*Input data*.
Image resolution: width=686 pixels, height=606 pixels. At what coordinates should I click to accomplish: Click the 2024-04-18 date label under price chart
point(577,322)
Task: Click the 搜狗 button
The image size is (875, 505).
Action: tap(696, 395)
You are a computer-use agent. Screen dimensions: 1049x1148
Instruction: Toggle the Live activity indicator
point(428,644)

--

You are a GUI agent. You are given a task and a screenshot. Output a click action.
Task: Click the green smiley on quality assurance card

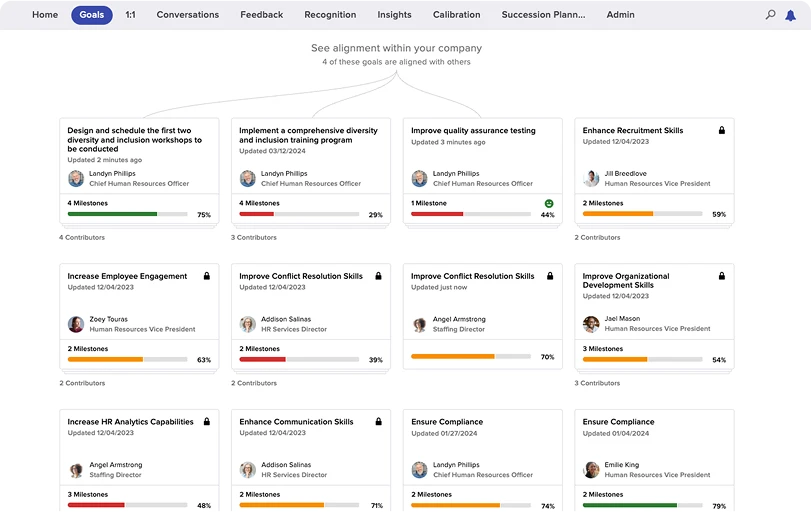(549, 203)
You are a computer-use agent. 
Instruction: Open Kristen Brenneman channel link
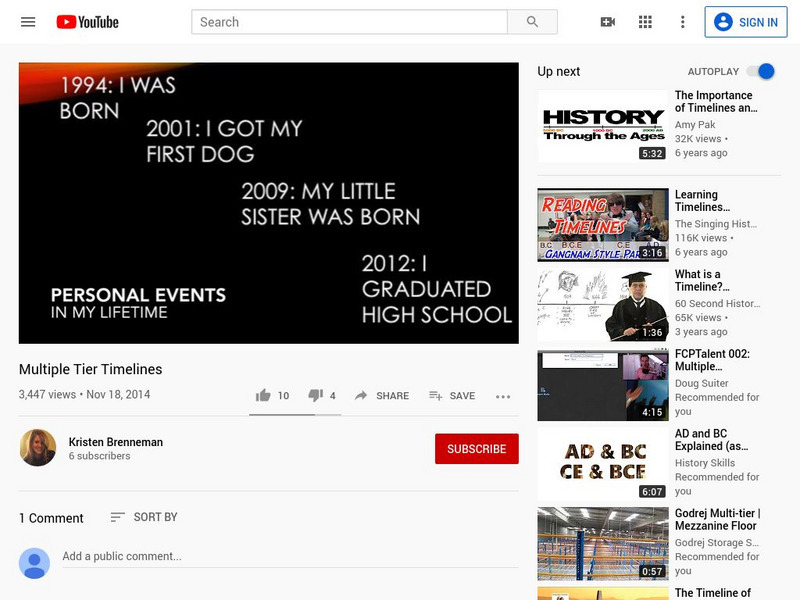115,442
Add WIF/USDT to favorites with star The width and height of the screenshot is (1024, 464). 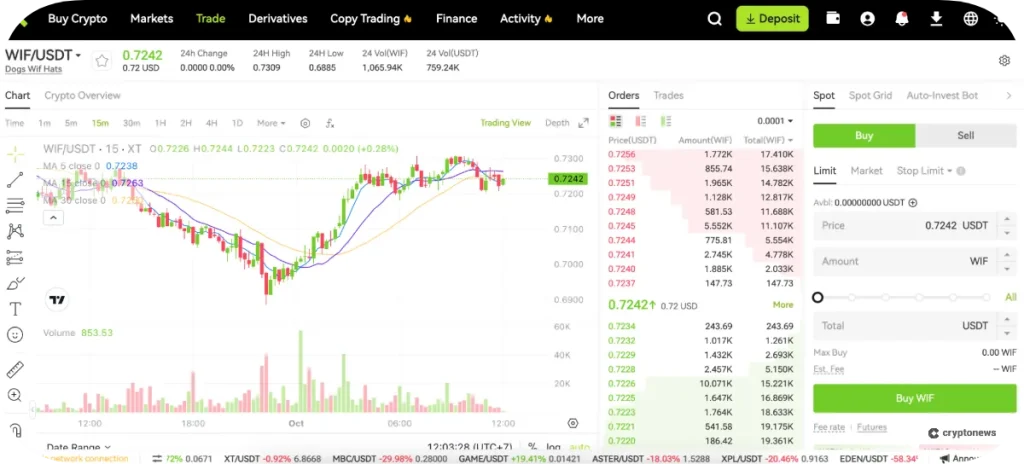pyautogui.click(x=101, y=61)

==

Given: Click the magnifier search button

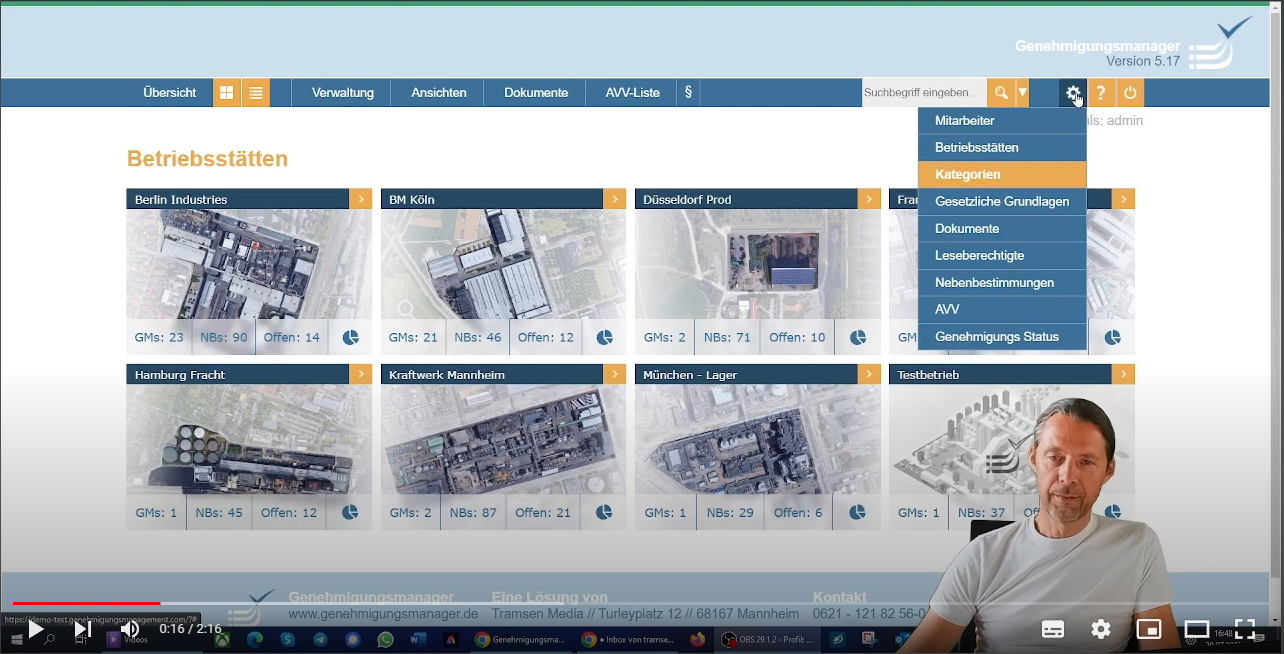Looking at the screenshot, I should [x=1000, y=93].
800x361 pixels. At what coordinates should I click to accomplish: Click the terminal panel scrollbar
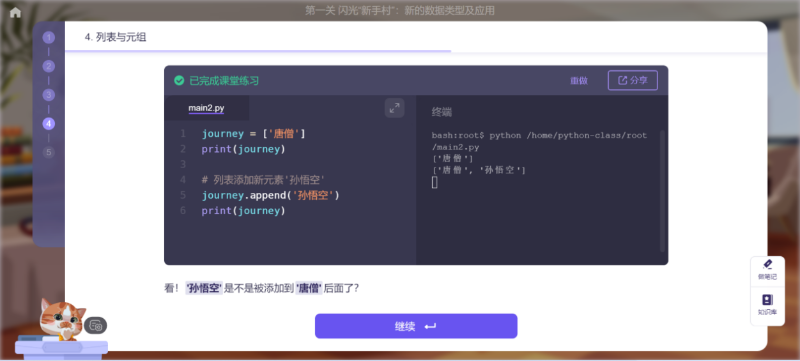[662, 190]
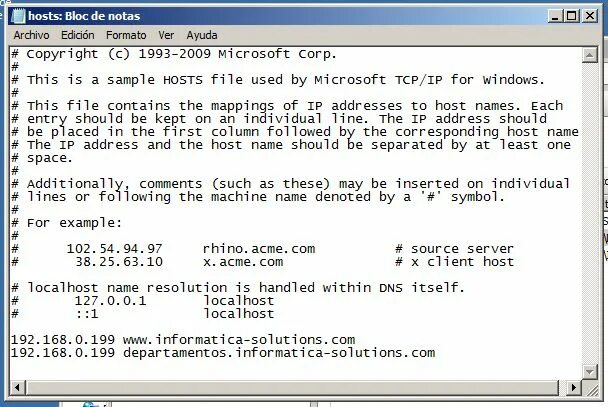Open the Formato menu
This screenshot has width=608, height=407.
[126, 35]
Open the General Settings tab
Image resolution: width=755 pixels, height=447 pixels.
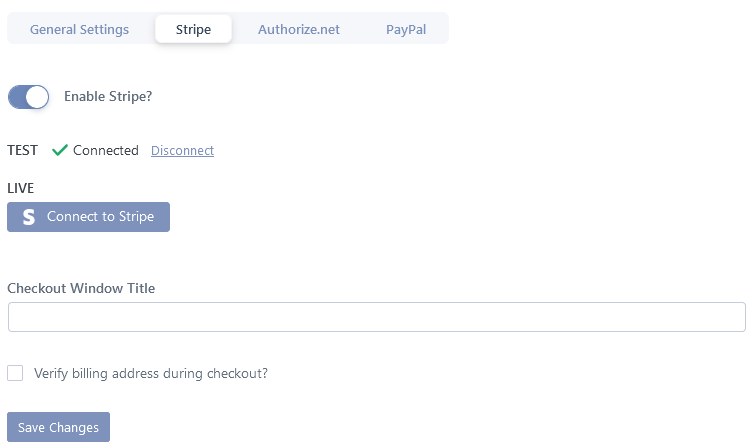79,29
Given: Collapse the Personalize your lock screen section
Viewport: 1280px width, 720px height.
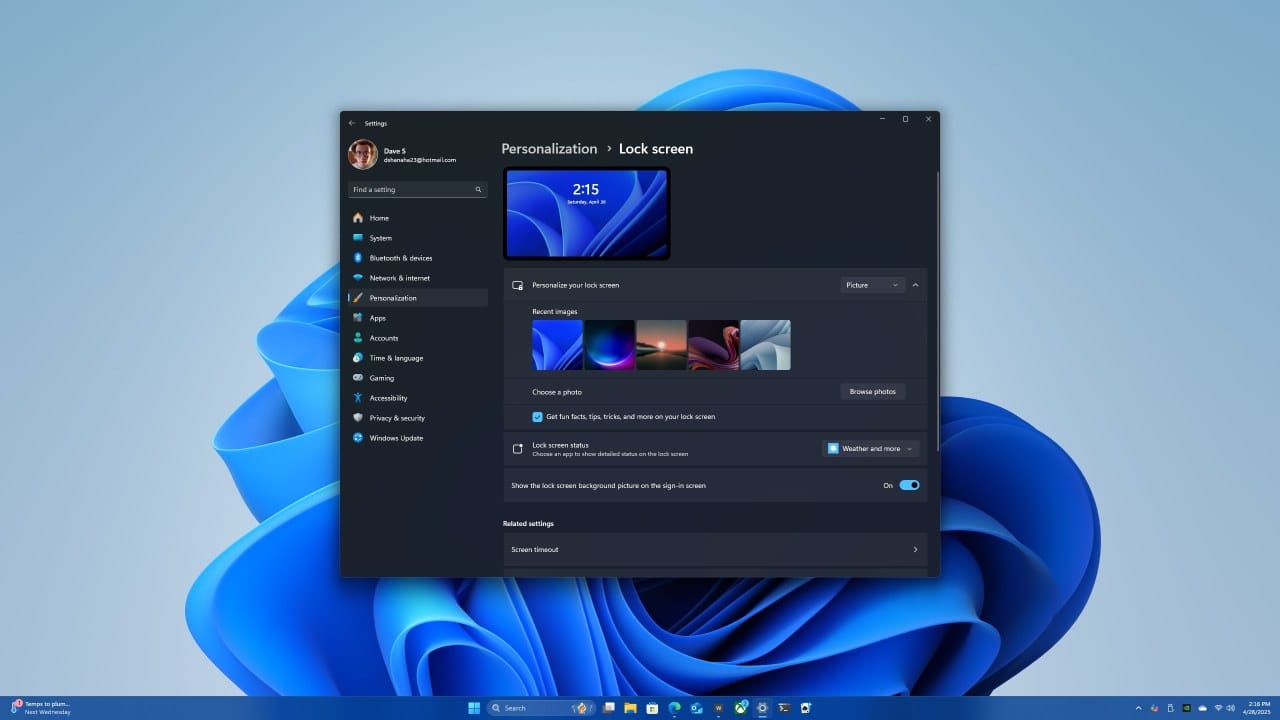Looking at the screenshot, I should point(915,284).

*What you need to do*. Taking the listing above as a whole, state how many of its lines hold the string "computer". No other output is permitted.

*Solution*. 2